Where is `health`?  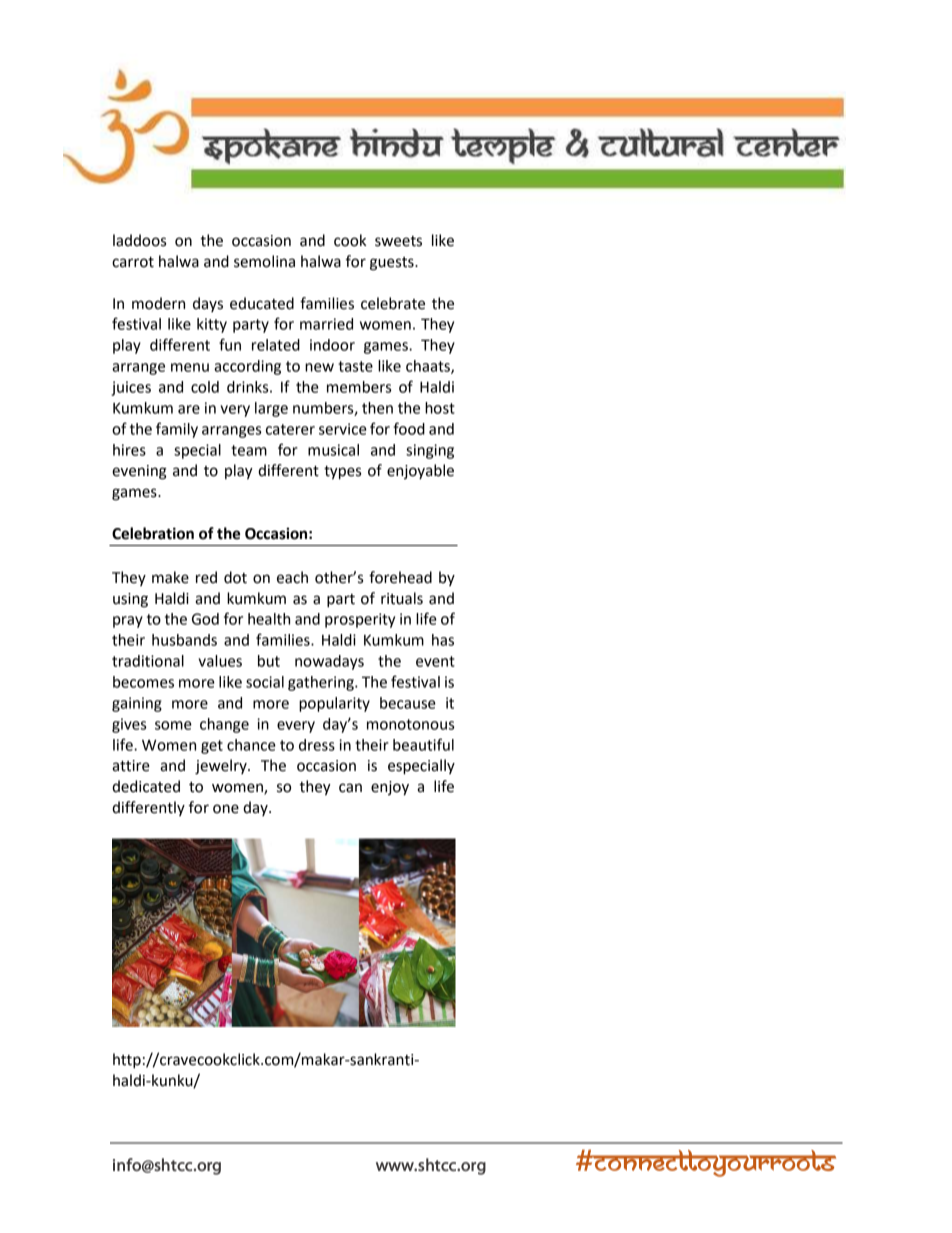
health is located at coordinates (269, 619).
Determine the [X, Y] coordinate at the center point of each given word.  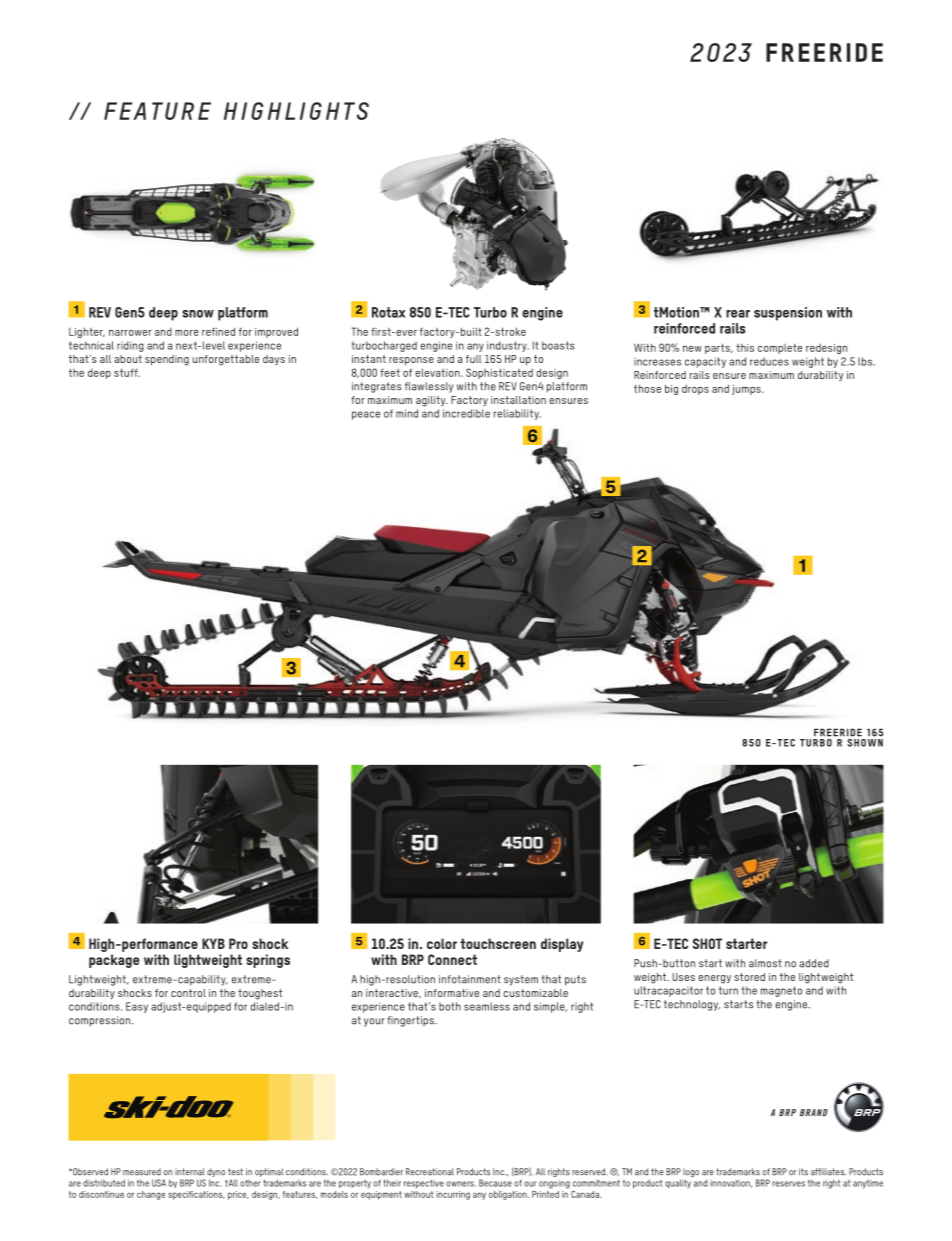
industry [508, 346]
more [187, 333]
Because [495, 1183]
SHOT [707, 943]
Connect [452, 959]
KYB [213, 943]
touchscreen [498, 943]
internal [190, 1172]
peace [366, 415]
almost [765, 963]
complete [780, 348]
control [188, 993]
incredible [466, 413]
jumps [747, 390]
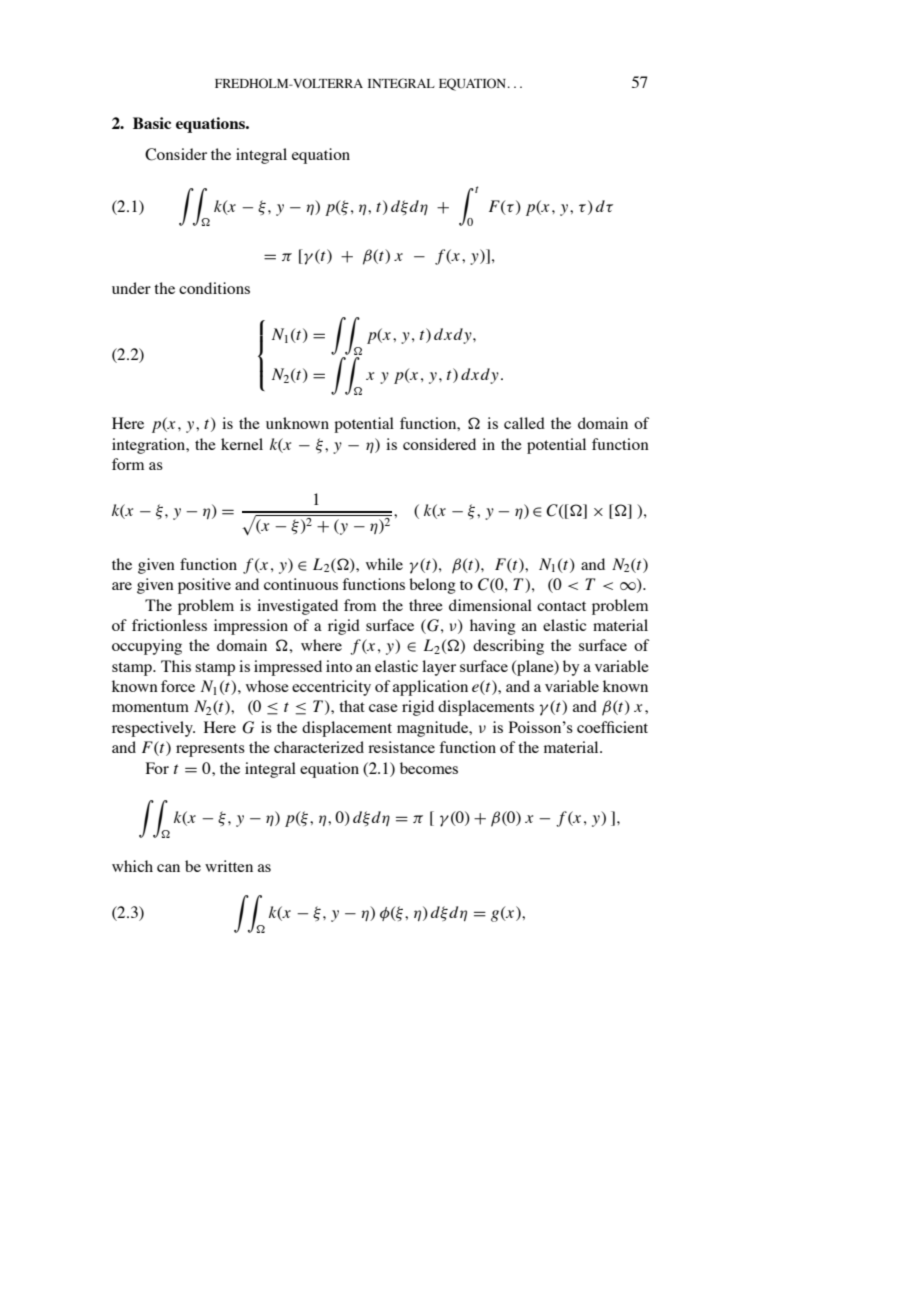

═══

▶ _Exercise brief_: Copy out every line above word for word, without including any of the pictures.

▶ _Solution to the exercise_:
Where is `health`?  
health is located at coordinates (269, 619).
Determine the [X, Y] coordinate at the center point of each given word.  
industry [508, 346]
more [187, 333]
Because [495, 1183]
SHOT [707, 943]
Connect [452, 959]
KYB [213, 943]
touchscreen [498, 943]
internal [190, 1172]
peace [366, 415]
almost [765, 963]
complete [780, 348]
control [188, 993]
incredible [466, 413]
jumps [747, 390]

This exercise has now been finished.